Please reproduce the listing below, swapping "Instruction" for "Command" wherever it occurs and keeping everything else unchanged.
[BEGIN Information given]
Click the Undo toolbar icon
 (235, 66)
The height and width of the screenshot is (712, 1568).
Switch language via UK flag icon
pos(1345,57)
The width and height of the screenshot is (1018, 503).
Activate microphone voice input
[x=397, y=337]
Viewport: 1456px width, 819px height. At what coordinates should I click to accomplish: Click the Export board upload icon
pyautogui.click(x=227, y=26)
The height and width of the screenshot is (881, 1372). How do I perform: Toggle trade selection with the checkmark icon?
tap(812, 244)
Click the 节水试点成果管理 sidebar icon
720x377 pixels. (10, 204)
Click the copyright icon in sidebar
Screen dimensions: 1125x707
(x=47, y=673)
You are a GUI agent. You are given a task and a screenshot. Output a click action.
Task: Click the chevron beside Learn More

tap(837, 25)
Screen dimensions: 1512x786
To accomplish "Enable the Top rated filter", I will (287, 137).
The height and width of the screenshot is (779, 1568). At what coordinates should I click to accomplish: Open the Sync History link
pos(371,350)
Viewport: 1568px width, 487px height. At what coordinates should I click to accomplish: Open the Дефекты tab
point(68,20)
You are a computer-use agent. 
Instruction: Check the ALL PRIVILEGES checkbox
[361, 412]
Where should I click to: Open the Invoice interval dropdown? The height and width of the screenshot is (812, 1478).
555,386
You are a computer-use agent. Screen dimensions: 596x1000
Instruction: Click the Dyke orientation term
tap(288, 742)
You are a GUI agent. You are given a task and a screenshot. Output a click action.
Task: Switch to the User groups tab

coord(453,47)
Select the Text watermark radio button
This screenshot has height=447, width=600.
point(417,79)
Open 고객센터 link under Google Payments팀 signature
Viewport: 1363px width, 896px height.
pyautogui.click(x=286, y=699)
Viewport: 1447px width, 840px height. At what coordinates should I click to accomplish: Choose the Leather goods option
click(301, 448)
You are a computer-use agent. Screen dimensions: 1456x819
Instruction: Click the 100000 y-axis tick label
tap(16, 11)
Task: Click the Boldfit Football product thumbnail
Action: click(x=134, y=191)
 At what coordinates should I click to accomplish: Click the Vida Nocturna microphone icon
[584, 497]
[END Information given]
• Right answer:
Click the Undo toolbar icon
 (235, 66)
The height and width of the screenshot is (712, 1568).
Switch language via UK flag icon
pos(1345,57)
The width and height of the screenshot is (1018, 503).
Activate microphone voice input
[x=397, y=337]
Viewport: 1456px width, 819px height. At what coordinates should I click to accomplish: Click the Export board upload icon
pyautogui.click(x=227, y=26)
The height and width of the screenshot is (881, 1372). How do I perform: Toggle trade selection with the checkmark icon?
tap(812, 244)
Click the 节水试点成果管理 sidebar icon
720x377 pixels. (10, 204)
Click the copyright icon in sidebar
Screen dimensions: 1125x707
(x=47, y=673)
You are a GUI agent. You are given a task and a screenshot. Output a click action.
Task: Click the chevron beside Learn More

tap(837, 25)
Screen dimensions: 1512x786
To accomplish "Enable the Top rated filter", I will (287, 137).
The height and width of the screenshot is (779, 1568). At what coordinates should I click to accomplish: Open the Sync History link
pos(371,350)
Viewport: 1568px width, 487px height. At what coordinates should I click to accomplish: Open the Дефекты tab
point(68,20)
You are a computer-use agent. 
Command: Check the ALL PRIVILEGES checkbox
[361, 412]
Where should I click to: Open the Invoice interval dropdown? The height and width of the screenshot is (812, 1478).
555,386
You are a computer-use agent. Screen dimensions: 596x1000
Command: Click the Dyke orientation term
tap(288, 742)
You are a GUI agent. You are given a task and a screenshot. Output a click action.
Task: Switch to the User groups tab

coord(453,47)
Select the Text watermark radio button
This screenshot has height=447, width=600.
point(417,79)
Open 고객센터 link under Google Payments팀 signature
Viewport: 1363px width, 896px height.
pyautogui.click(x=286, y=699)
Viewport: 1447px width, 840px height. At what coordinates should I click to accomplish: Choose the Leather goods option
click(301, 448)
You are a computer-use agent. Screen dimensions: 1456x819
Command: Click the 100000 y-axis tick label
tap(16, 11)
Task: Click the Boldfit Football product thumbnail
Action: click(x=134, y=191)
 At what coordinates should I click to accomplish: Click the Vida Nocturna microphone icon
[584, 497]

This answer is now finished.